Error: Making images too large
Images should not be so big that the ebook takes too long to download, but they should be big enough that a reader can click on the image, enlarge it, and zoom in (on iPad, iPhone, Kindle Fire, and Nook). The hard limit is 2 megapixels (there are one million pixels in a megapixel). To calculate the megapixels of an image, find the image properties and multiply the length and width. 1000 pixels length or width are recommended to see things clearly on larger screens and the iPad 3, which has a retina display. This size is small enough so as not to increase the loading time and ebook size.
Error: Making the ebook size too large
Not only do large ebook sizes slow the downloading process, some e-retailers have file size limitations. The maximum epub and mobi sizes depend on the relationship an author or ebook distributor has with the retailer. The maximum ebook file sizes are:
- Apple iBookstore—2 GB
- Barnes & Noble PubIt!—20 MB
- Barnes & Noble via distribution service that works with multimedia ebooks—600 MB
- Amazon Kindle Direct Publishing—50 MB
- Amazon via distribution service—650 MB
Error: Copy and pasting URLs to build links
Anchor links—links to other parts within the ebook—are best for footnotes, endnotes, and glossaries. Many authors will start building an ebook with plans to link each section in the Table of Contents to its corresponding text in the body of the ebook. However, eReaders have built-in table of contents that can save authors hours of time building and testing links. Unless you are using an ebook building service or are willing to put a lot of time into building anchor links—a complicated process—do not plan your ebook to rely heavily upon anchor links for a Table of Contents. Some authors choose to forgo the Table of Contents altogether in favor of the eReaders’ built-in systems.
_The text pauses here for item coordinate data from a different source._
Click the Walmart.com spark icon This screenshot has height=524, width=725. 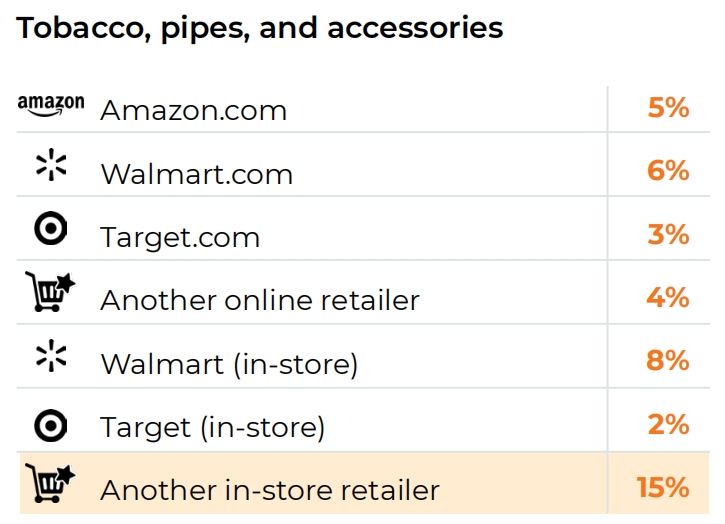click(x=51, y=165)
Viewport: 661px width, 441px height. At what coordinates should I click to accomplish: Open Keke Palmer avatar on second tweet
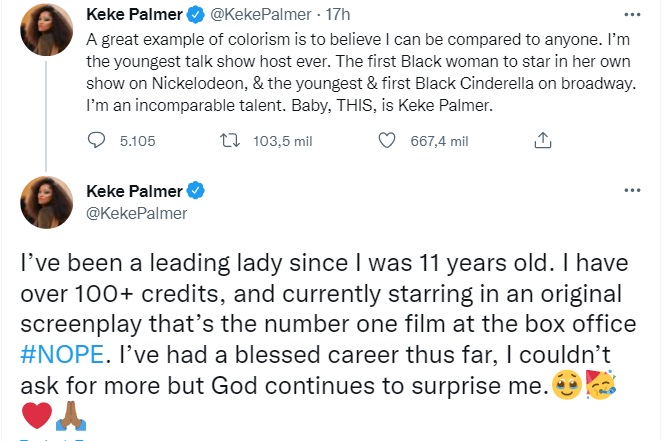(x=47, y=203)

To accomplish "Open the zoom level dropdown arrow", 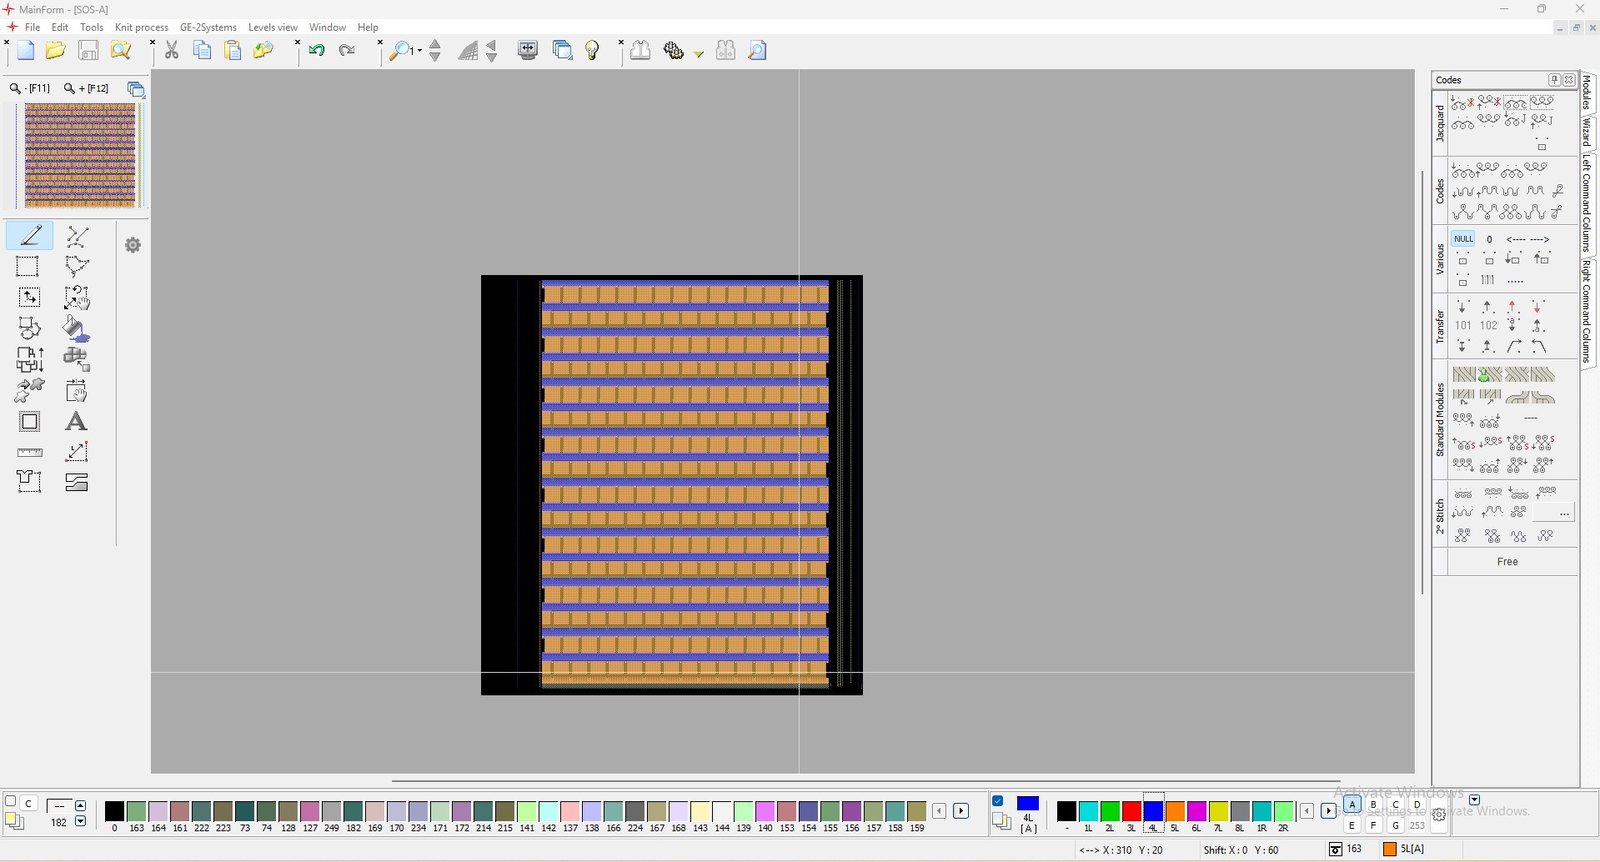I will (x=420, y=51).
Error: Not testing across all devices
If you hired an ebook building service to build your ebook for you, make sure they test epub and mobi files across all devices for the major retailers. Assuming you want to sell on Amazon, Barnes & Noble, and Apple’s iBookstore, test the ebook on a Kindle, Nook, and iPad. If you build the ebook yourself, try your best to test on these three devices. At the very least, test on one, playing with the fonts and text sizes to see how the ebook reflows with each size (see part 2). Make sure that headlines, indents, and other formatting are consistent throughout the ebook. If you have any external or internal links, make sure to test every single one.